:: STATED EXERCISE 1 ::
Rewrite the stretch of the pull request discussion from "colega · 2023-05-05T10:48:08Z" through "taking a look!", putting "turnover" in place of "churn".
:: STATED EXERCISE 2 ::
In the pull request discussion, which build tag selects the new labels.Labels implementation?

:: SELECTED EXCERPT ::

··········

Labels: reduce memory by de-duplicating strings in multiple SymbolTables #12304

bboreham · 2023-04-30T14:54:43Z

This builds on #10991, implementing "Option 5" in the design doc.

The code adds a new labels.Labels implementation which can be selected at build time with -tags dedupelabels.

Previous attempts to do string interning in Prometheus have used a single lookup table for the entire program; this PR allows different sets of labels to have their own tables. Example: where you fetch series via remote-read, or receive series via remote-write with a symbol-table (see #11999).

Most of the code changes outside of the model/labels package are to manage the symbol tables.

Managing concurrent access to symbol tables:

When creating new labels, a sync.Mutex is locked around reads and writes.
When reading labels, there is no locking because the table of strings used by those labels is immutable.

~~This branch includes two other PRs #13452 and #13491.~~ Update: now merged.

model/labels/labels_string.go

util/deepequal/deepequal.go

model/labels/labels_string.go

colega · 2023-05-05T10:48:08Z

Can you explain in a few words how this deals with the churn of series in the Head?

model/histogram/float_histogram.go

bboreham

Thanks for taking a look!

Can you explain in a few words how this deals with the churn of series in the Head?

··········

:: SOURCE MATERIAL ::

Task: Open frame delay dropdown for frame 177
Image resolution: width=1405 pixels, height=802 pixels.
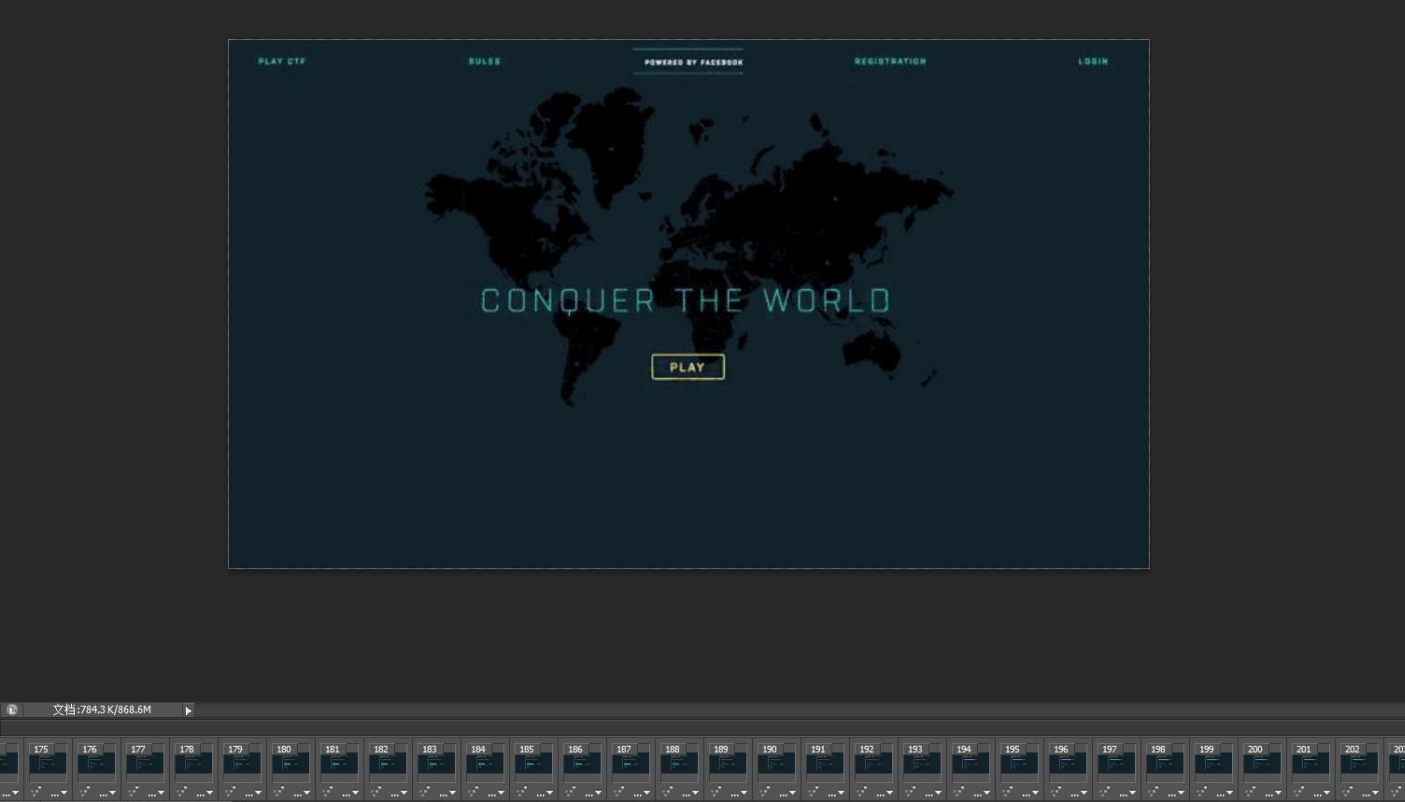Action: coord(153,793)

··········

:: RESPONSE 1 ::
colega · 2023-05-05T10:48:08Z

Can you explain in a few words how this deals with the turnover of series in the Head?

model/histogram/float_histogram.go

bboreham

Thanks for taking a look!

:: RESPONSE 2 ::
It is selected at build time with -tags dedupelabels.